▶ **Instructions**
1. In the forum thread below on staged programming, which pair of symbols is used as example string brackets?
2. Duplicate the part of the forum thread below on staged programming that opens with the words containing "Whoops, I can't" and closes with "to an operator.".

▶ **Source**
>>>>

Arc Forumnew | comments | leaders | submitlogin
1 point by akkartik 3560 days ago | link | parent

"I've always used use bracket nesting to determine where the syntax's body begins and ends."

I have no idea what you mean by bracket nesting, or by staging levels. It also wasn't clear what the escape sequence is in the third example.



3 points by rocketnia 3560 days ago | link

"bracket nesting"

Whoops, I can't believe I didn't use the phrase "balanced brackets" instead. ^_^

The following two pieces of text may be similar, but I'd give them significantly different behavior as code:

  (foo a b (bar c d) (baz e) f)
  (foo a b bar c d) (baz e f)
My systems don't provide any way to pass the string "a b bar c d) (baz e f" to an operator.

---

"staging levels"

Staged programming is where a program generates some code to run later on, perhaps as a second program in some sense--especially if that boundary is enforced by a need to serialize, transmit, or sandbox the second program rather than executing it here and now. Staged programming has some implications for syntax, since it's valuable to be able to see the code we're generating.

Most languages use " to denote the beginning and end of a string, so they can't also use " to represent the character " inside the string. This can makes it frustrating to nest code within code. I'll use a JavaScript example.

  > eval( "eval( \"1 + 2\" )" )
  3
  > eval( "eval( \"eval( \\\"eval( \\\\\\\"1 + 2\\\\\\\" )\\\" )\" )" )
  3
While all these stages are JavaScript code, they all effectively use different syntax. It's not easy to copy and paste code from one stage to another.

Suppose we identify the end of the string by looking for a matching bracket, possibly with other pairs of matched brackets in between. I'll use ~< and >~ as example string brackets.

  > eval( ~<eval( ~<1 + 2>~ )>~ )
  3
  > eval( ~<eval( ~<eval( ~<eval( ~<1 + 2>~ )>~ )>~ )>~ )
  3
This fixes the issue. The same code is used at every level.

In JavaScript, technically we can implement delimiters like these if we're open-minded about what a delimiter looks like. We just need a function str() that turns a first-class string into a string literal.

  > str( "abc" )
  "\"abc\""

   Open string:  " + str( "
  Close string:  " ) + "

  > eval( "eval( " + str( "1 + 2" ) + " )" )
  3
  > eval( "eval( " + str( "eval( " + str( "eval( " + str( "1 + 2" ) + " )" ) + " )" ) + " )" )
  3
Now the code is consistent! Consistently infuriating. :-p

In Arc, we delimit code using balanced ( ). The code isn't a string this time, but the use of balanced delimiters has the same advantage.

<<<<

▶ **Supplied information**
>>>>

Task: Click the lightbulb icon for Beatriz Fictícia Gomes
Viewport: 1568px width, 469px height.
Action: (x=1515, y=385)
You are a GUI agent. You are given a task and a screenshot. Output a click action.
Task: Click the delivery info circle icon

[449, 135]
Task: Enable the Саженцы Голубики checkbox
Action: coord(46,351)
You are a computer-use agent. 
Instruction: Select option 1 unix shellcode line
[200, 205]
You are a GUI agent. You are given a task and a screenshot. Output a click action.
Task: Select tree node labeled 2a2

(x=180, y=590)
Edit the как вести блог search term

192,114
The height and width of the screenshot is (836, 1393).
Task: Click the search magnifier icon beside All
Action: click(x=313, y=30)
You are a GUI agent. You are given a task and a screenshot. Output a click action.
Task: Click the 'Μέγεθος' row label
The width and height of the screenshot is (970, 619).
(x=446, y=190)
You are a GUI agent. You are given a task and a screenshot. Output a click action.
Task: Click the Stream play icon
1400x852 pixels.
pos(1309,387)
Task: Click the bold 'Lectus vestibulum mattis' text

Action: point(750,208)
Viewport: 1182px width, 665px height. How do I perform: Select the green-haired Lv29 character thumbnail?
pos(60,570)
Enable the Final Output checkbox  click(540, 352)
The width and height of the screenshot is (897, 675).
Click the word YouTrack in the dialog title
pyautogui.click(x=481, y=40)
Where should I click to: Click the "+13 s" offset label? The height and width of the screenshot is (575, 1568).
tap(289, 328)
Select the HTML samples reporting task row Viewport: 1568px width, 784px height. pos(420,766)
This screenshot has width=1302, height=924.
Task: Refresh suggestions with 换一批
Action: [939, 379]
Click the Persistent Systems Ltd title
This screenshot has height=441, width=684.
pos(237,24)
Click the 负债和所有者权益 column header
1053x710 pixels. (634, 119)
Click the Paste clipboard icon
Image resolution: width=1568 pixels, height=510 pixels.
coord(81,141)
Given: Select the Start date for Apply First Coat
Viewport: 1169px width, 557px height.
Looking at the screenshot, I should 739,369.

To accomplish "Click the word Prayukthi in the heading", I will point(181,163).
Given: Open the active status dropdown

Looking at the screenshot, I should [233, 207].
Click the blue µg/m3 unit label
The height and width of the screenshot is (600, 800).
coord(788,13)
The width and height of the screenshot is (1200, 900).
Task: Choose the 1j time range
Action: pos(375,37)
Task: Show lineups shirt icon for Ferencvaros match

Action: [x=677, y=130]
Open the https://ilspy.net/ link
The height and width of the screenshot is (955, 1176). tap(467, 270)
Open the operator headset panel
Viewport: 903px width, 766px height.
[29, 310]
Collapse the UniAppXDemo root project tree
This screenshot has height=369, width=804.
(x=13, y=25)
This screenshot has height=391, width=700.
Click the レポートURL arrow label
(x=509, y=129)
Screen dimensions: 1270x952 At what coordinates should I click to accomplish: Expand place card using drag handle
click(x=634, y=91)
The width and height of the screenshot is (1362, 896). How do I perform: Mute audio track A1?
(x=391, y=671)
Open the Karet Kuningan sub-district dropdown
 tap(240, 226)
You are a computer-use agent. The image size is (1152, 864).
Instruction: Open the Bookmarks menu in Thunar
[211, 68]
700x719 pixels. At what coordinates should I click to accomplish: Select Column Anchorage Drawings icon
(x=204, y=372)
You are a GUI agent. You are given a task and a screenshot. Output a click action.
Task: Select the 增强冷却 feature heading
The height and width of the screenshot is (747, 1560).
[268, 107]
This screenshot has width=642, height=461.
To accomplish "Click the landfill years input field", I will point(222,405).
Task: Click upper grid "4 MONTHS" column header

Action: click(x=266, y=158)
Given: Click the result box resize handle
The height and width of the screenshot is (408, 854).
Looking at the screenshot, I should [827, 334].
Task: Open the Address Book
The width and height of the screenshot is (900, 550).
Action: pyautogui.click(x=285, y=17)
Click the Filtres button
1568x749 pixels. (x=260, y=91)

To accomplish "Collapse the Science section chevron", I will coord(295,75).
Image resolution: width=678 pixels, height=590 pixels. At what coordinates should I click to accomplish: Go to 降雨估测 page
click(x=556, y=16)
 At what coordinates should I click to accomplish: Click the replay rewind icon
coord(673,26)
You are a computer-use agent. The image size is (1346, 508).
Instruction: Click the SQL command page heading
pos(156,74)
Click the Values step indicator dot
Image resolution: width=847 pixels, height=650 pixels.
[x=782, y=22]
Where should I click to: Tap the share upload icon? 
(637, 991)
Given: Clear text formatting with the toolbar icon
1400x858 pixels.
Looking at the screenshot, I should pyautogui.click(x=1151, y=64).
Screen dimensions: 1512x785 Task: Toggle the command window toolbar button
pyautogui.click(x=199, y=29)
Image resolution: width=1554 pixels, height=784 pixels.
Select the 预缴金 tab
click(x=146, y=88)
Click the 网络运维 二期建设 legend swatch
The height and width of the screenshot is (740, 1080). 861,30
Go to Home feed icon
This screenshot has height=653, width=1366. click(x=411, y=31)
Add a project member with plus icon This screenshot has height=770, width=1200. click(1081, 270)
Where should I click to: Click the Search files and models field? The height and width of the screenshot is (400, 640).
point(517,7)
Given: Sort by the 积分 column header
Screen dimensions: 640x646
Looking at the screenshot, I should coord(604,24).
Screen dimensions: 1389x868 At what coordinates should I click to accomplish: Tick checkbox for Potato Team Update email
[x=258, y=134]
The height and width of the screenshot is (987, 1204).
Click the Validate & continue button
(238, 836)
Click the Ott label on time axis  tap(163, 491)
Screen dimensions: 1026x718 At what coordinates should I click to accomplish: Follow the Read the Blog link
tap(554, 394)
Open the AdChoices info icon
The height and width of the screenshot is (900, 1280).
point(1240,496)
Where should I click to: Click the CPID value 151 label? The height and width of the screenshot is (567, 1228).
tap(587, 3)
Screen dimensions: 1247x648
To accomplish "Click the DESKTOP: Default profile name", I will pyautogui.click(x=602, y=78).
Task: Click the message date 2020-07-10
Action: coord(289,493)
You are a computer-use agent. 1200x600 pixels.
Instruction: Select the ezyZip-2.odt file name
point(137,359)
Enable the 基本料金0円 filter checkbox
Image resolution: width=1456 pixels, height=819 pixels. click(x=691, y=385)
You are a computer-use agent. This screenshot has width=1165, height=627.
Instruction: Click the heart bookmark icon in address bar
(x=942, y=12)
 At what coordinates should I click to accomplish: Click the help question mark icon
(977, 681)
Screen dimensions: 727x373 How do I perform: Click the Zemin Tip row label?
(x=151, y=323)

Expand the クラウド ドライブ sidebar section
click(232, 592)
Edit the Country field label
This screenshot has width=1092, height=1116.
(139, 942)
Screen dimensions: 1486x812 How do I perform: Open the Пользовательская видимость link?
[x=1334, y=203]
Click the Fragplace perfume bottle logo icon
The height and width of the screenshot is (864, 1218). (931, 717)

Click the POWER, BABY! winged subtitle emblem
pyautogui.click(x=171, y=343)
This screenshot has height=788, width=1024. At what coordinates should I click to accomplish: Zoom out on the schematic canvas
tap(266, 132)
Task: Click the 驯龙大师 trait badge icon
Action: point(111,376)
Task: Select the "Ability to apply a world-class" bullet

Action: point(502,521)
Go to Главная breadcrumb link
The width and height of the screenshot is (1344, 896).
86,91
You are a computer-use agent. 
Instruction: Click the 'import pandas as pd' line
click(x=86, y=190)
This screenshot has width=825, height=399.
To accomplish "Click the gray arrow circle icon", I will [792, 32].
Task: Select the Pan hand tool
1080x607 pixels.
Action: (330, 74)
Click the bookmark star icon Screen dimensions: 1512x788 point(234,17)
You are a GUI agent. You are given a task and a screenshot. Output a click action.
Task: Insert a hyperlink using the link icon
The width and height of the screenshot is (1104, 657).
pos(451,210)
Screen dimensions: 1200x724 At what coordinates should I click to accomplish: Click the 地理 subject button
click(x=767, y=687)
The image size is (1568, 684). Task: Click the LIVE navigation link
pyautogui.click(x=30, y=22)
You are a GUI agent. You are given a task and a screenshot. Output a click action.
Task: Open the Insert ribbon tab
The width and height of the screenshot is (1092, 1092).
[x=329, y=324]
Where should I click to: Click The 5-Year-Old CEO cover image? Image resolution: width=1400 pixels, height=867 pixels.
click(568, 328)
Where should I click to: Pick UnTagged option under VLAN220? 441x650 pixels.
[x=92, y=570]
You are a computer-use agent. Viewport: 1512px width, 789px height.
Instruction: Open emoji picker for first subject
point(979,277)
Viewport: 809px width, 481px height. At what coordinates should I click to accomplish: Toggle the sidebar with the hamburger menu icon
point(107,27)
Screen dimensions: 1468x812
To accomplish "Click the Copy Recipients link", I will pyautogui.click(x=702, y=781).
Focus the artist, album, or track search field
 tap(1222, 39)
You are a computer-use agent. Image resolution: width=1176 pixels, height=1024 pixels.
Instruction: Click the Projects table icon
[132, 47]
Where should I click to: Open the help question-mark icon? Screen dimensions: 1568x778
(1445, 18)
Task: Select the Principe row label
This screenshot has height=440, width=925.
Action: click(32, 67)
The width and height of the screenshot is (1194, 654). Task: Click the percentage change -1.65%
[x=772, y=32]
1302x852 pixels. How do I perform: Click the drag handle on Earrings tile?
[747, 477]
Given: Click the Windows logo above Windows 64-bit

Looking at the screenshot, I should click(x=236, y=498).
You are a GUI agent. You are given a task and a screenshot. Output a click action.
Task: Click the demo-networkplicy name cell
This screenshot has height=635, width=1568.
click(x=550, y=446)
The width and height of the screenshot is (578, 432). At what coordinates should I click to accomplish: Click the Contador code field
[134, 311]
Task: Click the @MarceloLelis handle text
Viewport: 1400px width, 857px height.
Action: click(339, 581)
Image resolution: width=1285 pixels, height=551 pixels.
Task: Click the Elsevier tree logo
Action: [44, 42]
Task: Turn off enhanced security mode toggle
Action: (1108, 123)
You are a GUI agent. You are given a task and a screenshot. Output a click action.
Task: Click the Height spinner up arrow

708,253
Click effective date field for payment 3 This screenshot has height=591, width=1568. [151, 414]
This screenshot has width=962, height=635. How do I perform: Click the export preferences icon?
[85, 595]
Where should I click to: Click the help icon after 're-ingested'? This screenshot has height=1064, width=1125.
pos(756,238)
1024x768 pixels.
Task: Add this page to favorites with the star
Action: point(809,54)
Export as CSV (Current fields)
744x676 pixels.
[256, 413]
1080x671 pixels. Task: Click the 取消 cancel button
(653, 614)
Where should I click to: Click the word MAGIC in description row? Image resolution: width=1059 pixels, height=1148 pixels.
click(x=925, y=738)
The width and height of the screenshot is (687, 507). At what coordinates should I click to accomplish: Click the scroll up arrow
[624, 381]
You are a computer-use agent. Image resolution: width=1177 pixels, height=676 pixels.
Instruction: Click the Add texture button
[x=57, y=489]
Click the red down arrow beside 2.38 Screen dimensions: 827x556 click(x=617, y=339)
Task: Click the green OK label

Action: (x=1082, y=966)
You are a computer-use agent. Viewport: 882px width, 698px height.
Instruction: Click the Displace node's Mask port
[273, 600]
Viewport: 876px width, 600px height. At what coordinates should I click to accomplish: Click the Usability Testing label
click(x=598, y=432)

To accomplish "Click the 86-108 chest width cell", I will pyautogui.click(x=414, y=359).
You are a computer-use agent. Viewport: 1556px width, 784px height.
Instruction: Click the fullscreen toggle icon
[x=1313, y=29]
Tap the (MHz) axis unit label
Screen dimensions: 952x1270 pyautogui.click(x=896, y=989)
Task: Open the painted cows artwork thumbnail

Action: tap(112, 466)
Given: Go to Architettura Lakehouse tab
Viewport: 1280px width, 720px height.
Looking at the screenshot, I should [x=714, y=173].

<<<<

▶ **Problem solutions**
1. ~< and >~

2.
Whoops, I can't believe I didn't use the phrase "balanced brackets" instead. ^_^

The following two pieces of text may be similar, but I'd give them significantly different behavior as code:

  (foo a b (bar c d) (baz e) f)
  (foo a b bar c d) (baz e f)
My systems don't provide any way to pass the string "a b bar c d) (baz e f" to an operator.